The breast gets compacted between two plastic slabs and she sounds genuinely remorseful while insisting that she must squash more. I just hang there watching the breast pulp flatten like rolled dough in the hands of an Italian baker.

Then I swap sides and do the dance all over again, this time changing partners, and the whole ”ordeal” is over in three and a half minutes. I’m tempted to do it again simply for the absurd feeling, but it’s time for her to consult the radiologist.

So I’m left alone with the generic female literature you find in most doctors’ rooms — Your Family and Wedding — which I find morbidly ironic since on the unwanted discovery of a malignant lump these would undoubtedly be the magazine titles a woman would most likely avoid.

But the laminated page torn out of Cosmopolitan that says: ”The lowdown on lumps” really grabs me by the balls. The pictures of a magnified popcorn kernel, a pink rubber ball, a bowl of oats and a walnut shell each describing a lump, cyst, tumour or sac are engrossing.

Stuck on the wall is a photocopied page explaining the mental and physical preparation necessary before having a mammogram. It says you should open the fridge door and insert your breast and get a strong friend to slam the door shut. I think it’s a joke but one never can tell with doctors.

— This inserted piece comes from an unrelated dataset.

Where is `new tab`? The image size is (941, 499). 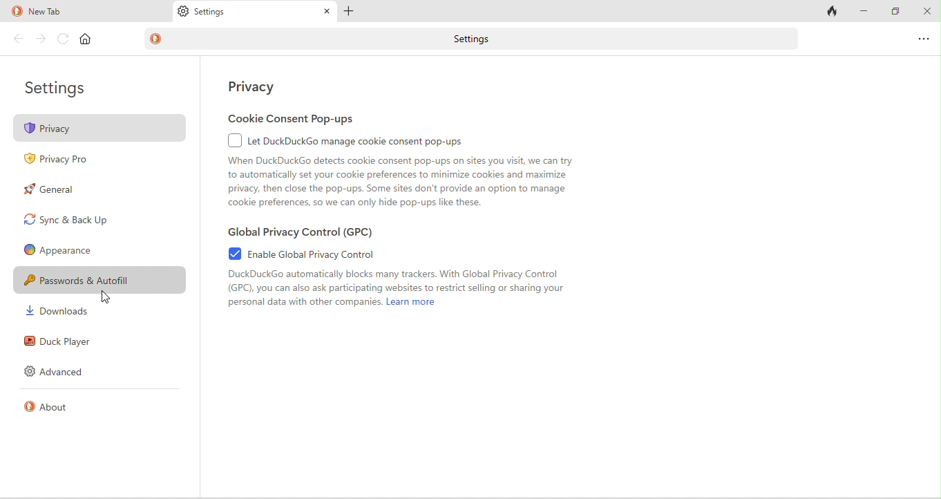 new tab is located at coordinates (79, 10).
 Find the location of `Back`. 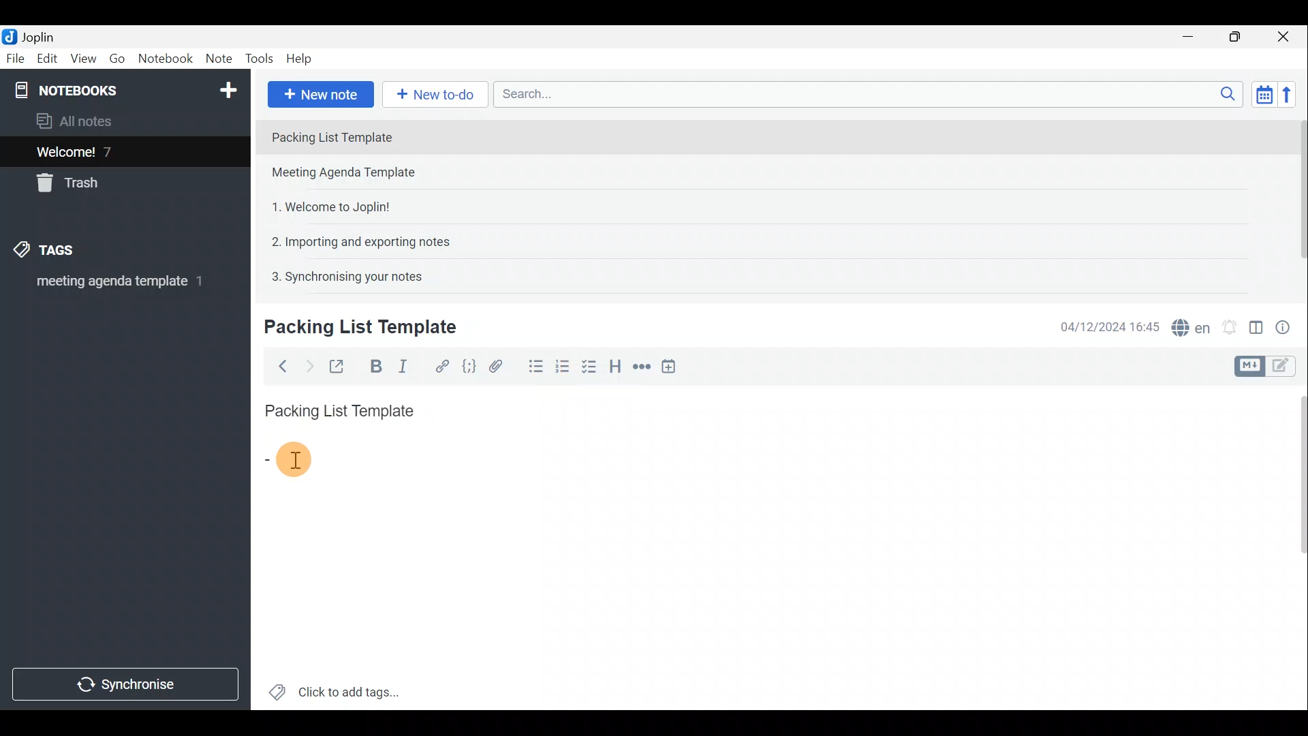

Back is located at coordinates (280, 366).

Then it’s time for the follow-up ultra-sound with the radiologist who, with a heavy hand, squirts blue gel like the ice whitening toothpaste I just bought, from a ubiquitous plastic bottle used to store cheap mustard.

”It’s looking good,” he says before muttering medical jargon.

Later I get to take home a brown envelope containing my X-rays with a note attached that says something like: appearances non-specific but in the inner quadrant at 12/2 o’clock was probably a resolving haematoma.

No wonder he said it was most likely just caused by my niece’s innocent tap.